Rosemarie Ferenczi, Bernard Voyenne, avec le concours du
Professeur Jean Bancal puis de Pierre Ansart, quelques militants
fédéralistes (Henri Cartan, Claude-Marcel Hytte), syndicalistes
(Jacques Langlois) ou enseignants (Chantal Gaillard) sont à
l’origine de cette modeste société à laquelle s’agrégèrent très vite
de jeunes philosophes à l’aube de leurs carrières universitaires,
pour certains élèves de François Chatelet, et actifs en ces années
ou un peu plus tard au Collège international de philosophie (dans
le désordre : Patrice Vermeren, Jean-Paul Thomas, Georges
Navet, Patrick Cingolani, Eric Lecerf,…). Plus récemment, de
jeunes chercheurs ont rejoint la société et élargi encore son
audience (Olivier Chaïbi, Samuel Hayat, Fawzia Tobgui,…). Il n’est
pas possible ici de citer toutes celles et tous ceux qui ont apporté
leur concours à cette entreprise intellectuelle à côté des
présidents passés (Jean Bancal et Pierre Ansart) ou actuel
(Georges Navet), mais il faut particulièrement citer (et remercier)
Rosemarie Ferenczi, véritable accoucheuse, sans qui rien de
cette aventure n’aurait pu se développer, et notre (regretté) ami
Bernard Voyenne dont la connaissance joviale et encyclopédique
de Proudhon ravissait jusqu’à l’énervement.
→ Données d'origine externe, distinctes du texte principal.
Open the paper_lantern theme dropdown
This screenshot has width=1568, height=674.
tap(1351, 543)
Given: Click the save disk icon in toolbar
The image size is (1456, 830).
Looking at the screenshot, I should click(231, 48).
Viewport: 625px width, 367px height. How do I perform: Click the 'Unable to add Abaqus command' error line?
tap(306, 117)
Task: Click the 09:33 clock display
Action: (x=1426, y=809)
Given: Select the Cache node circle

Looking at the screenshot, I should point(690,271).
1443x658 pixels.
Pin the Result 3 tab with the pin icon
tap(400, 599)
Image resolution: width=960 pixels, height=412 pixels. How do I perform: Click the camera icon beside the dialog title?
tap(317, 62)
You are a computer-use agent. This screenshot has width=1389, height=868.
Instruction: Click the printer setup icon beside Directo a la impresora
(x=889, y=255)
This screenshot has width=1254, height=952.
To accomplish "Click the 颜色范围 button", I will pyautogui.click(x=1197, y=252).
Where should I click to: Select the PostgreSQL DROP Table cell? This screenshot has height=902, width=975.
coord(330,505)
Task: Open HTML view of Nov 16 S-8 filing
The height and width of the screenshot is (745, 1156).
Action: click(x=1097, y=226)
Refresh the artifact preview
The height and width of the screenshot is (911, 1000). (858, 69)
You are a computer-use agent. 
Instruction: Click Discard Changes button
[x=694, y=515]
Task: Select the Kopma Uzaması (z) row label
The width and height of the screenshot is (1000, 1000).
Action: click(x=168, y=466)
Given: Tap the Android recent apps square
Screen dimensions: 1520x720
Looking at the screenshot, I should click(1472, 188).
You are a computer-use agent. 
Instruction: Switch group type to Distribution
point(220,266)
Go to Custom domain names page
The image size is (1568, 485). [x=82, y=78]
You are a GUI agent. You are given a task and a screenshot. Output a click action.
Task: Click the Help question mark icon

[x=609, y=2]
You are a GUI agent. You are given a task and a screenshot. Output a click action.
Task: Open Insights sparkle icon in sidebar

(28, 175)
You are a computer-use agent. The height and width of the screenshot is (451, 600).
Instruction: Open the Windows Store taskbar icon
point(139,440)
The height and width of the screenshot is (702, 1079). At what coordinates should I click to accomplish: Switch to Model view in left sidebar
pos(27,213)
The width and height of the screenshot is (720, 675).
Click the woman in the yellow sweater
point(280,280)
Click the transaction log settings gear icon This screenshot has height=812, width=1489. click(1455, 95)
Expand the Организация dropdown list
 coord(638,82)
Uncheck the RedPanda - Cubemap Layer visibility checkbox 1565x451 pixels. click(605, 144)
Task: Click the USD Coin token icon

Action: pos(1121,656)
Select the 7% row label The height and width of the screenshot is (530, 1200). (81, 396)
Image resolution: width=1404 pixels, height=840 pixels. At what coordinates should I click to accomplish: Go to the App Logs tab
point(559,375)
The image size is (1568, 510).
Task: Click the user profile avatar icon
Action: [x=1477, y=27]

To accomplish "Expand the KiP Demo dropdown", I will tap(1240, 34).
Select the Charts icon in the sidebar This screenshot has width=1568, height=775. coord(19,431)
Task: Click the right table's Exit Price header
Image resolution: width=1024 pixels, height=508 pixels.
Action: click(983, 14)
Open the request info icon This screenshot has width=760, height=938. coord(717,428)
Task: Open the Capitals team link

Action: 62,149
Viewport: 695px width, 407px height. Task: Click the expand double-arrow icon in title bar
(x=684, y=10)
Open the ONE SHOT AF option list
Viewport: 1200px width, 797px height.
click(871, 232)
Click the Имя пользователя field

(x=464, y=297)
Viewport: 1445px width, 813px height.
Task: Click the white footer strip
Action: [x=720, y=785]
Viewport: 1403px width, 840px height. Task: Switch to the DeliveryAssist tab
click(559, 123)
Cette société savante a une autre caractéristique : elle a su
accueillir et donner une place aux militants et à celles et ceux qui
considèrent, comme Proudhon, que le travail de la pensée
devient stérile s’il ne se nourrit pas de l’action dans la cité et
dans le monde. Aussi, avec et parmi les personnalités déjà citées,
il faut y adjoindre les nombreux militants anarchistes, libertaires
ou fédéralistes, actifs dans de nombreuses organisations
syndicales, politiques et civiques.

Trente ans plus tard, l’écroulement de la pensée communiste
dogmatique aidant, la nécessité de penser et de construire des
alternatives à un présent misérable ou trop terne demeurant, la
pensée de Proudhon retrouve incontestablement une forme
d’actualité. C’est pour cela que 2009, plus que l’apogée d’une
entreprise signale un commencement.

P.-S.

Publications 2009

L’année 2009 a permis l’édition, la réédition d’oeuvres de Proudhon
comme de travaux plus ou moins critiques sur lui. Parmi ceux-ci, nous
avons plus particulièrement sélectionné :

  • Pierre-Joseph PROUDHON, Qu’est-ce que la propriété ?, coll. Les classiques de la philosophie, éd. Le Livre de poche 2009 (édition préparée et annotée par Edward Castleton) ;
  • PJP, La pornocratie, Editions de L’Herne, coll. des "Carnets", Paris 2009 ;
  • Anne Sophie Chambost, Proudhon : l’enfant terrible du socialisme, éd. Armand Colin Editeur, Paris novembre 2009 ;
  • Archives proudhoniennes 2009, Bulletin annuel de la Société P.-J. Proudhon, Paris décembre 2009 ;
  • PJP, Liberté, partout et toujours, textes choisis, ordonnés et présentés par Vincent Valentin, éd. Bibliothèque classique de la liberté, Editions Les Belles lettres Paris 2009
  • PJP, La célébration du dimanche, Editions de L’Herne, coll. des "Carnets", Paris 2010 (à paraître).